First Look at the Data
Let’s explore what we’ve loaded. The .head() method shows the first few rows:
df.head()| country | continent | year | lifeExp | pop | gdpPercap | |
|---|---|---|---|---|---|---|
| 0 | Afghanistan | Asia | 1952 | 28.801 | 8425333 | 779.445314 |
| 1 | Afghanistan | Asia | 1957 | 30.332 | 9240934 | 820.853030 |
| 2 | Afghanistan | Asia | 1962 | 31.997 | 10267083 | 853.100710 |
| 3 | Afghanistan | Asia | 1967 | 34.020 | 11537966 | 836.197138 |
| 4 | Afghanistan | Asia | 1972 | 36.088 | 13079460 | 739.981106 |
We can see that our DataFrame contains information about countries, including their continent, year, life expectancy, population, and GDP per capita.

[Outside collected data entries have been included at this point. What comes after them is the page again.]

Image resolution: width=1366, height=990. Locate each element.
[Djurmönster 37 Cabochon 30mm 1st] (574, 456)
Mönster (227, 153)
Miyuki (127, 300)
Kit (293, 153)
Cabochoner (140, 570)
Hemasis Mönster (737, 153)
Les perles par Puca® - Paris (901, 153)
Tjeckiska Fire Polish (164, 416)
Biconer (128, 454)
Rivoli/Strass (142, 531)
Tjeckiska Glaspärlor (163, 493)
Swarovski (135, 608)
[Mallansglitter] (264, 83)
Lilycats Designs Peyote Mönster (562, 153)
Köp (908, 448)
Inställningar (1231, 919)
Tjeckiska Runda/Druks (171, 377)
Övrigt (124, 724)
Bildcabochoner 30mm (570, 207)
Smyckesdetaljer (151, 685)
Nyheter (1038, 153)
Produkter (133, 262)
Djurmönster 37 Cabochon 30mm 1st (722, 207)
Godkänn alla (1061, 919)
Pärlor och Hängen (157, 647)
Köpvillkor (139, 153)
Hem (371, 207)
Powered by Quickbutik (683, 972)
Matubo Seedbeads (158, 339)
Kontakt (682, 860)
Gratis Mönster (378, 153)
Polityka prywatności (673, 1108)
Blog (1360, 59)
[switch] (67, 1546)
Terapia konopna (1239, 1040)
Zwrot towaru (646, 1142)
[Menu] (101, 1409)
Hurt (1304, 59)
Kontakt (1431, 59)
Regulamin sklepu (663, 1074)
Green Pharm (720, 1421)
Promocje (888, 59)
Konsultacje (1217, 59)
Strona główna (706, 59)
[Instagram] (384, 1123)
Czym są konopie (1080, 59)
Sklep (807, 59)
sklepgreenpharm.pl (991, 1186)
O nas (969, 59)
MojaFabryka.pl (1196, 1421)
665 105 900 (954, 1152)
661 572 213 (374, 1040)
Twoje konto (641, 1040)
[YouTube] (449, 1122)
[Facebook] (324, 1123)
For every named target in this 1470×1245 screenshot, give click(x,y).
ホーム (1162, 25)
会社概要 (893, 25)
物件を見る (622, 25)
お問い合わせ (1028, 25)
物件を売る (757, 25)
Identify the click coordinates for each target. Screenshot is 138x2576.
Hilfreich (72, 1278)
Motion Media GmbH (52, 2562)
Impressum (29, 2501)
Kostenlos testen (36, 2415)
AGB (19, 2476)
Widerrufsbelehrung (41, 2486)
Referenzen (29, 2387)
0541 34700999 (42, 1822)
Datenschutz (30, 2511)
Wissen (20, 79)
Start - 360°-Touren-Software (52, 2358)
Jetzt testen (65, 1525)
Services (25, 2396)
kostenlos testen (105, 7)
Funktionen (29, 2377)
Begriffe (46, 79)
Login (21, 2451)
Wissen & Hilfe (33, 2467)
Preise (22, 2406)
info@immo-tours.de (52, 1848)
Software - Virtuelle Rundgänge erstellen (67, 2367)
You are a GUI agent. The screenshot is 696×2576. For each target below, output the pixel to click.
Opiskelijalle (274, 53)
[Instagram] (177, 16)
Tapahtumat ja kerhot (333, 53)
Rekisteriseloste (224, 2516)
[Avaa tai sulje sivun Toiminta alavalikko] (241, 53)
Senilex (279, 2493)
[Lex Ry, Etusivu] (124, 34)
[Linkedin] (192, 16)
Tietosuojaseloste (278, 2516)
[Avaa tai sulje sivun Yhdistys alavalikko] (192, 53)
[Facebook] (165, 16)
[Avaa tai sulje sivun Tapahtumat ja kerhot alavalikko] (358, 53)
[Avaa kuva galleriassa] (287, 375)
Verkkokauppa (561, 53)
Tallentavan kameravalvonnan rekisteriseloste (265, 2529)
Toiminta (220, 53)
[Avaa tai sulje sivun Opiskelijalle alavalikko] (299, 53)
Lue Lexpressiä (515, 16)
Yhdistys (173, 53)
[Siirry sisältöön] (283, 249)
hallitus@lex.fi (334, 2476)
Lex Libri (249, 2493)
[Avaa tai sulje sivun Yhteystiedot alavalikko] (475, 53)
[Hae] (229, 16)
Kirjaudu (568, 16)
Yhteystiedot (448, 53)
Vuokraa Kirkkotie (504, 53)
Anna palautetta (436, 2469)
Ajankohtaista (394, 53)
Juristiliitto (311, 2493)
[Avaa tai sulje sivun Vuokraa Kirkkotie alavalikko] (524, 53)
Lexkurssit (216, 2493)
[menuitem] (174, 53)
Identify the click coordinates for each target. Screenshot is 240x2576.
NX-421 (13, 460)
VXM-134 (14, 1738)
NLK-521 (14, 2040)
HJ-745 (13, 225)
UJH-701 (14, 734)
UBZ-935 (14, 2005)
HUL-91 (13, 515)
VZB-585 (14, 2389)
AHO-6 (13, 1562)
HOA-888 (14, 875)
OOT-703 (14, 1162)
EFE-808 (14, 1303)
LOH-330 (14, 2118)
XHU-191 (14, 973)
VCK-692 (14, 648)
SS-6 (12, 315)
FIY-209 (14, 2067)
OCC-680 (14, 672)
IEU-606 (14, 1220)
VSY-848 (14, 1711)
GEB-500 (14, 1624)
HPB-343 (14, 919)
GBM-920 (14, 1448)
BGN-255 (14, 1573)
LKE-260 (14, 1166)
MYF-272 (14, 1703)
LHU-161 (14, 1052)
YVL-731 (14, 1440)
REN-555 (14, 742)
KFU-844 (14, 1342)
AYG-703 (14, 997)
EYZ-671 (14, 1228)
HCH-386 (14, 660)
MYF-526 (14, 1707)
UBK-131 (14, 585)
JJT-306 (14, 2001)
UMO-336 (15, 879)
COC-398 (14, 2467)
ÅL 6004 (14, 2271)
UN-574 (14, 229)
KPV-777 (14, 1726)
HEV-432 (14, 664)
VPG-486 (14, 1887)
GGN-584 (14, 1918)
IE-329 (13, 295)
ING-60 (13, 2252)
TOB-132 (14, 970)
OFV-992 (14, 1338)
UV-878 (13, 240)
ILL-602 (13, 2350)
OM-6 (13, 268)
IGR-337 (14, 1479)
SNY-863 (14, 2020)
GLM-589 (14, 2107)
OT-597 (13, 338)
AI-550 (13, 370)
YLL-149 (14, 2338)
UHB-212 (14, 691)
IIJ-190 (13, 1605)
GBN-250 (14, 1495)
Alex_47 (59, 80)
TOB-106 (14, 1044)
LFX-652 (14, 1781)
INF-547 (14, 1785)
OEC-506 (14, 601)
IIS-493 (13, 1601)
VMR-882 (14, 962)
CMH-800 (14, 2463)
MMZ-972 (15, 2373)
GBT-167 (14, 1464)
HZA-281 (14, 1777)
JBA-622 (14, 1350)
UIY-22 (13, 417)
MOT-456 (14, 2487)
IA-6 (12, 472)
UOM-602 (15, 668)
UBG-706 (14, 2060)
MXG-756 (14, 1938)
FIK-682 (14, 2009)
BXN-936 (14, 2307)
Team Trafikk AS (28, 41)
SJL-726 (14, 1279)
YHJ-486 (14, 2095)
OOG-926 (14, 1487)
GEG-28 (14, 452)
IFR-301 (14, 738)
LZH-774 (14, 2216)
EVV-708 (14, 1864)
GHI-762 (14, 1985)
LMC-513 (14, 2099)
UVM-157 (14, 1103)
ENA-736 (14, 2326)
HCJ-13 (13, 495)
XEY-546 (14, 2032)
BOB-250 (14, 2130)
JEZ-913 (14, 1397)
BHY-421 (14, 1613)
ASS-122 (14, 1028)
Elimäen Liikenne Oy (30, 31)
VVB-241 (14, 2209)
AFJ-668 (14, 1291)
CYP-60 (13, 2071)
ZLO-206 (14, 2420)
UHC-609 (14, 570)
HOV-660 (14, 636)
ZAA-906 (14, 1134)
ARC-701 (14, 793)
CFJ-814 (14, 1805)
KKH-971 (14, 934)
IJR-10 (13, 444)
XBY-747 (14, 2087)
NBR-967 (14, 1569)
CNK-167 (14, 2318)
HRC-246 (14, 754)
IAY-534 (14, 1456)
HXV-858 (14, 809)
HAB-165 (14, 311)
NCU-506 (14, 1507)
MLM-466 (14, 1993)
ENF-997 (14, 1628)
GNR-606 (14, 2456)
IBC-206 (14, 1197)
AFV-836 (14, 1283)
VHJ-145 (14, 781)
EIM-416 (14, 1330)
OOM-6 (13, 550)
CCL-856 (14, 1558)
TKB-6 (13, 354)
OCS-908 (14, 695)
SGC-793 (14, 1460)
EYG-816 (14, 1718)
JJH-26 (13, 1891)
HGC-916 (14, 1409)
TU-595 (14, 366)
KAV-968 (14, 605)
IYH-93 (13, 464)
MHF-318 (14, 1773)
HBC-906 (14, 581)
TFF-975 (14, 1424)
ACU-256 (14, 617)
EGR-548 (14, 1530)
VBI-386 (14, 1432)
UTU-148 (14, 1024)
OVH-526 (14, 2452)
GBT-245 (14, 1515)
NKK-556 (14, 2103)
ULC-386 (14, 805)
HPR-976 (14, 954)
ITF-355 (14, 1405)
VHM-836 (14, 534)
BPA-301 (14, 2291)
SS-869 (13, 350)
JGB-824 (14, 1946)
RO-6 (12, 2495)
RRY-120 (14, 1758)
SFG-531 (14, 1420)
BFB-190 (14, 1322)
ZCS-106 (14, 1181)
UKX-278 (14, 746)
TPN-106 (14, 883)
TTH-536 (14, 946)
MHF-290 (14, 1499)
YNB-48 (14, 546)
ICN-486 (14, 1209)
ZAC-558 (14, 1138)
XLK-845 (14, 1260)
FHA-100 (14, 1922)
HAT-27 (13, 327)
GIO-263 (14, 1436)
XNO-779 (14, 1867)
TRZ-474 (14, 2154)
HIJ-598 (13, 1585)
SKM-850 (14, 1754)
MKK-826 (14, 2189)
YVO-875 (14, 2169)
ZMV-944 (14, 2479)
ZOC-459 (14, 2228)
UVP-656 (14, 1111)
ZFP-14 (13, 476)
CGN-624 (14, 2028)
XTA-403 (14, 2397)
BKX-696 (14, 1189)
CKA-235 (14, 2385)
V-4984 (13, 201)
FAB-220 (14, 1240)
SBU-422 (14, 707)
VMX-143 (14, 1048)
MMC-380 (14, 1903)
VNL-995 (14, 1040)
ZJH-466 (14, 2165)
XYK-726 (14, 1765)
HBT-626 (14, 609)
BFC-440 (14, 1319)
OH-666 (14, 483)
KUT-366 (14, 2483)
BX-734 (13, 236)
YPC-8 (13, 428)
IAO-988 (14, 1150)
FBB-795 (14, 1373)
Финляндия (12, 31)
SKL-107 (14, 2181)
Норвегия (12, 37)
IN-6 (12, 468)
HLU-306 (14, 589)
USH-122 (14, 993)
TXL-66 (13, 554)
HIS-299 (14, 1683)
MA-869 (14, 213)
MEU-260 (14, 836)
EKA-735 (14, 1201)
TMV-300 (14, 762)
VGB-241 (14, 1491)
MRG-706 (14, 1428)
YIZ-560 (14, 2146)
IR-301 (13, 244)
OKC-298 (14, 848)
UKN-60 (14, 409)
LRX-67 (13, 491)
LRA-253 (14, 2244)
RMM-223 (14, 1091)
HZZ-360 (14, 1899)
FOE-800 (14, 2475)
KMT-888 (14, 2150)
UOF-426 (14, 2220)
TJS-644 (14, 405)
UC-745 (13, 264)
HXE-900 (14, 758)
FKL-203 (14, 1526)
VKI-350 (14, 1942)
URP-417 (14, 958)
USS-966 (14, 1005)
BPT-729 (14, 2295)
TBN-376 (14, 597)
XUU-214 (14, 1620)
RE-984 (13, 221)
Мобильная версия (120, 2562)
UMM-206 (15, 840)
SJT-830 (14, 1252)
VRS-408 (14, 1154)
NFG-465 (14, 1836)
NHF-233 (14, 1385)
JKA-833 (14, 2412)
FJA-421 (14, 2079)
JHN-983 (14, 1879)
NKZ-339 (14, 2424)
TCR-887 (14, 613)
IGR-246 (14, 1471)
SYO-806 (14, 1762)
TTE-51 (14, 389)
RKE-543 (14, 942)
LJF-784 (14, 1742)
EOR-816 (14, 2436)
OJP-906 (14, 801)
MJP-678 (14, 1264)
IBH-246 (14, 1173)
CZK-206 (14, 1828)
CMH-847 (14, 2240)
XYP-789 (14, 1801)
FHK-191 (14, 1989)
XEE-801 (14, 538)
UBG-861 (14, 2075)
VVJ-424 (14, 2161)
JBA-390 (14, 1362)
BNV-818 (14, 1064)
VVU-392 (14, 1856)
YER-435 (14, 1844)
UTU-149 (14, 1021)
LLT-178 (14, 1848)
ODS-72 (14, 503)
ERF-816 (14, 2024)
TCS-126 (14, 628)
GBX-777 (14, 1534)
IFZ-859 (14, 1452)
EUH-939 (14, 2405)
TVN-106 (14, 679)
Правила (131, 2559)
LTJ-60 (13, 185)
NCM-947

To see the last few rows instead, use .tail():
df.tail()| country | continent | year | lifeExp | pop | gdpPercap | |
|---|---|---|---|---|---|---|
| 1699 | Zimbabwe | Africa | 1987 | 62.351 | 9216418 | 706.157306 |
| 1700 | Zimbabwe | Africa | 1992 | 60.377 | 10704340 | 693.420786 |
| 1701 | Zimbabwe | Africa | 1997 | 46.809 | 11404948 | 792.449960 |
| 1702 | Zimbabwe | Africa | 2002 | 39.989 | 11926563 | 672.038623 |
| 1703 | Zimbabwe | Africa | 2007 | 43.487 | 12311143 | 469.709298 |
Understanding DataFrame Structure
To get a comprehensive overview of our data’s structure, we use .info():
df.info()<class 'pandas.core.frame.DataFrame'>
RangeIndex: 1704 entries, 0 to 1703
Data columns (total 6 columns):
# Column Non-Null Count Dtype
--- ------ -------------- -----
0 country 1704 non-null object
1 continent 1704 non-null object
2 year 1704 non-null int64
3 lifeExp 1704 non-null float64
4 pop 1704 non-null int64
5 gdpPercap 1704 non-null float64
dtypes: float64(2), int64(2), object(2)
memory usage: 80.0+ KB
This tells us:
- The number of rows (entries) and columns
- The names of each column
- The data type of each column (e.g., object for text, int64 for integers, float64 for decimals)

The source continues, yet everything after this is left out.